Comparing the three methods
| Method | Device | Privacy | Accuracy | Setup |
|---|---|---|---|---|
| iOS 17 Voice Memos | iPhone only | On-device | Good | None |
| Google Recorder | Pixel only | On-device | Good | None |
| Upload to AI tool | Any device | File deleted after | Very good | Account or free plan |
Getting better results from any method
Three things that improve voice memo accuracy regardless of which method you use:
Record close to the mic. Voice memos recorded with the phone held at arm's length or placed on a table capture more room noise and less voice. Holding the phone 6-12 inches from your mouth makes a real difference.
One speaker at a time. All three methods handle one speaker much better than two people talking over each other. In interviews or discussions, pause between turns rather than speaking simultaneously.
Export before transcribing. If you're using an AI tool, export the original file rather than playing it through speakers and re-recording. Playing audio through a speaker adds a layer of room acoustics that reduces accuracy.
Frequently Asked Questions
Can iPhone transcribe a voice memo automatically?
Yes, on iOS 17 and later. Open the Voice Memos app, tap a recording, and look for the transcript button (a lined paper icon). Tap it to generate a transcript on-device. This works without an internet connection and the transcript stays on your phone. Accuracy is good for clear recordings in standard English.
How do I convert a voice memo to text on Android?
Android doesn't have a built-in voice memo transcription tool equivalent to iOS 17. The easiest method: share the voice recording to a transcription app. Most Android voice recorders save files as MP3 or M4A — upload that file to TranscribTxt or a similar tool for a transcript. Google Recorder on Pixel phones transcribes in real time as you record.
What is the most accurate way to transcribe a voice memo?
AI transcription tools like TranscribTxt (using ElevenLabs Scribe v2) achieve 95-97% accuracy on clear voice recordings. iOS 17's built-in transcription is slightly less accurate but works offline and keeps your recording private. For perfect accuracy on important recordings, human review of any AI transcript is recommended.

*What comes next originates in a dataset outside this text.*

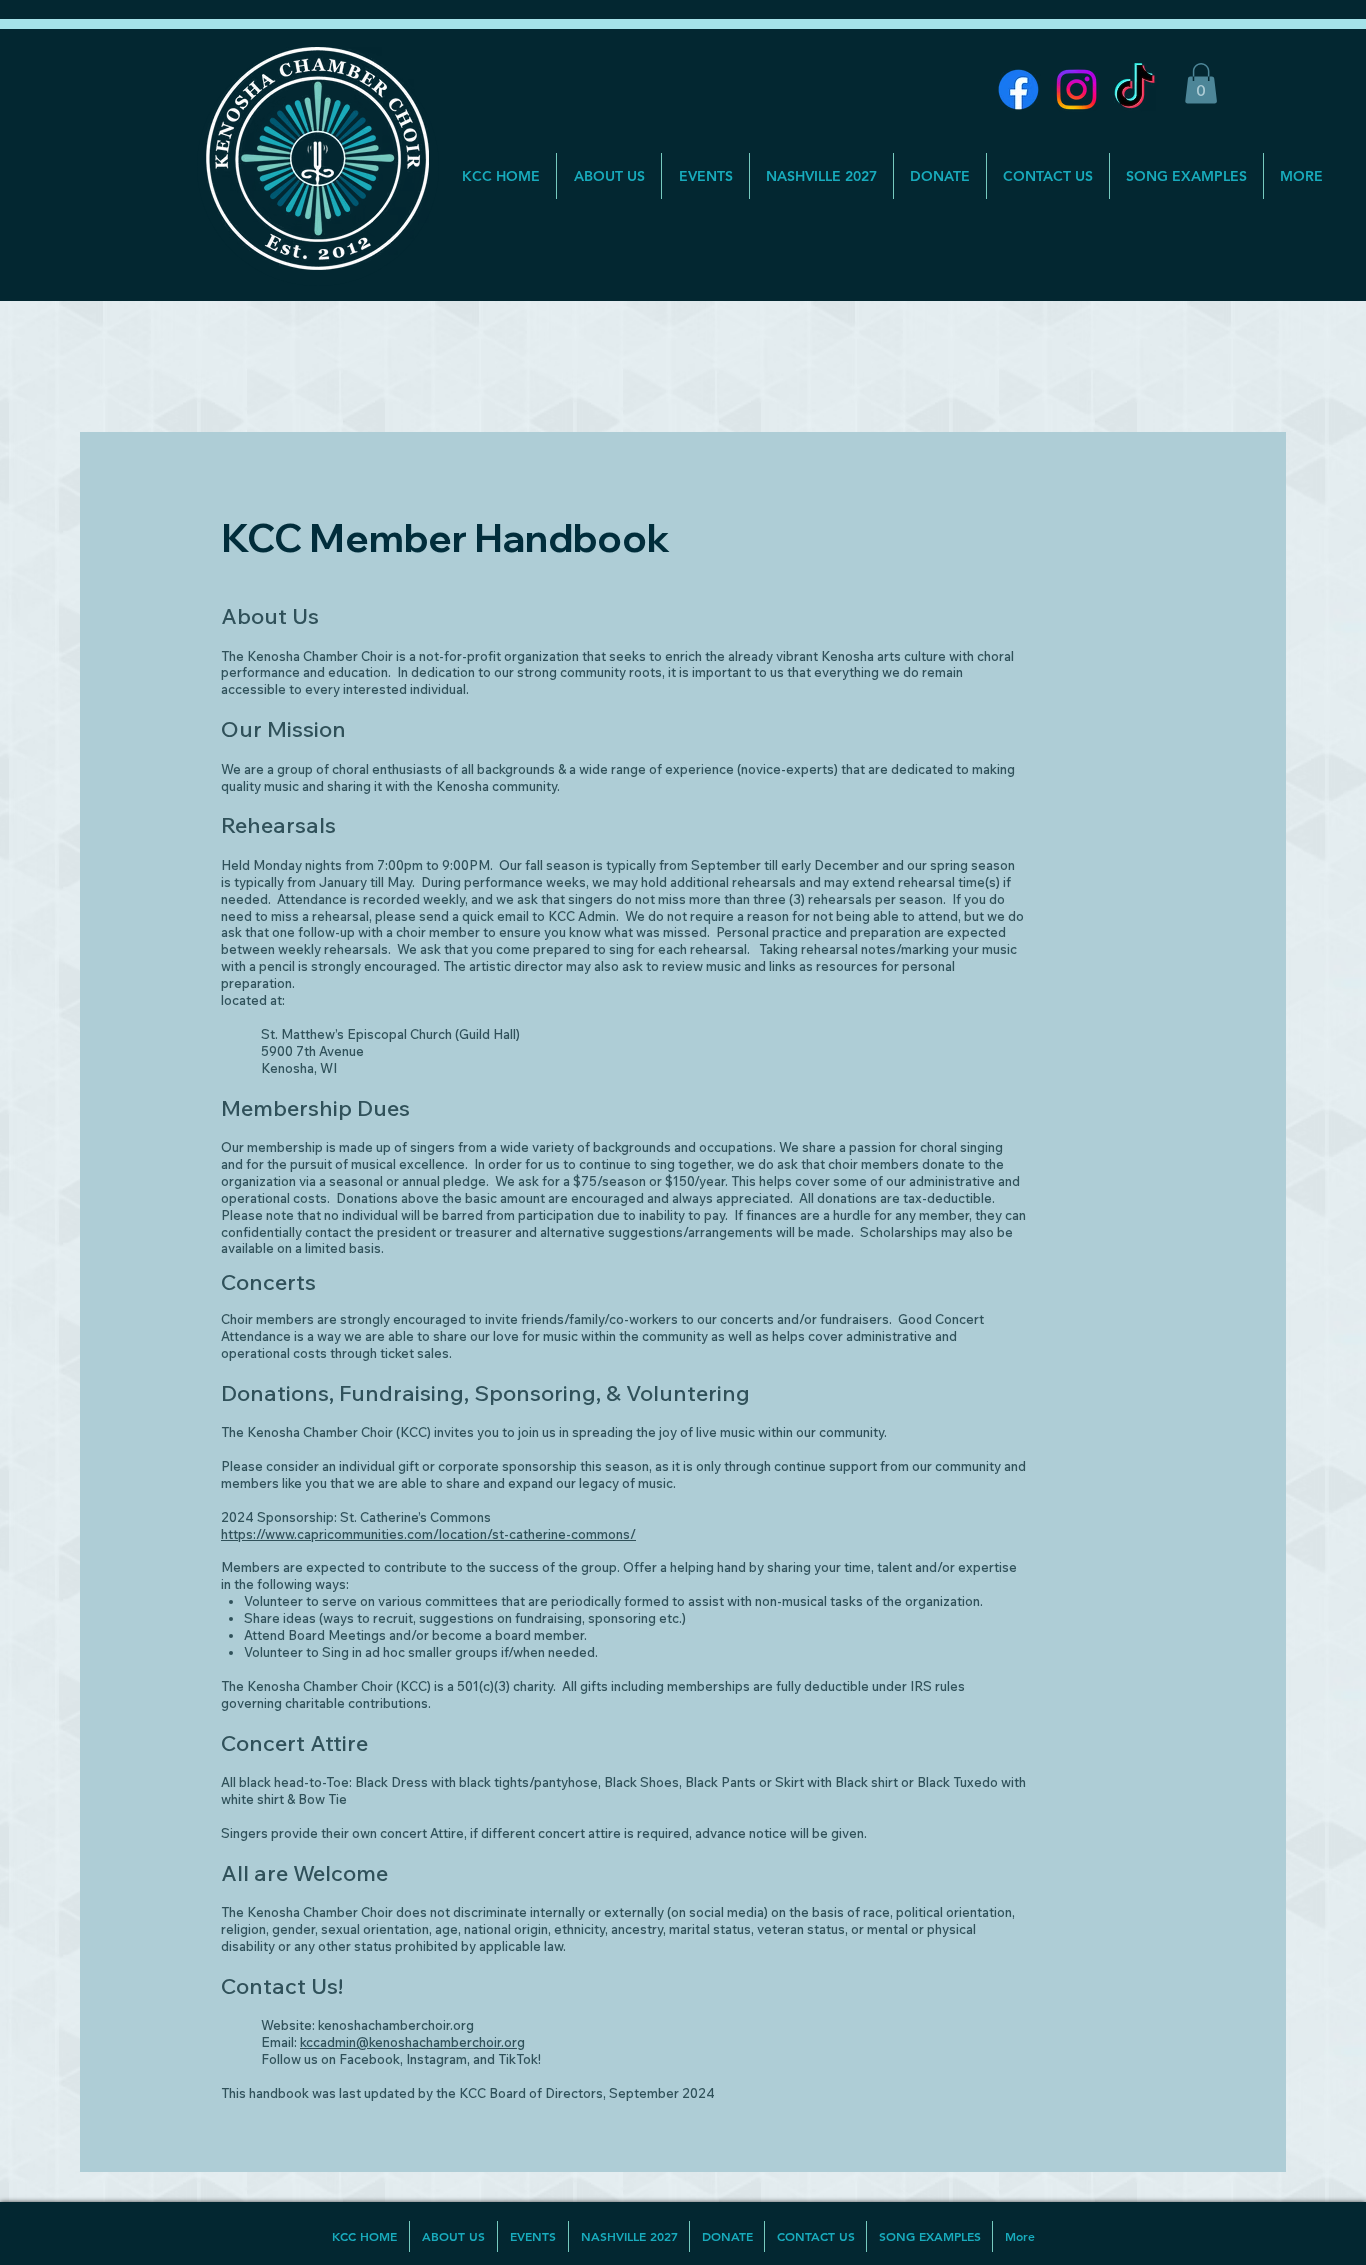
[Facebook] (1018, 89)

Can I transcribe a long voice memo?
Yes. TranscribTxt handles files up to 2 GB with no time limit on the recording length. A 2-hour voice memo uploads and transcribes in about 10-15 minutes. The free plan covers 5 files per month. iOS's built-in transcription works on any length recording in the Voice Memos app.
Is voice memo transcription private?
iOS 17's built-in transcription runs entirely on-device — Apple doesn't see your recording. TranscribTxt deletes your file immediately after transcription and doesn't store recordings. If you use Siri or send the file to a cloud-based service, that recording is processed by the service's servers.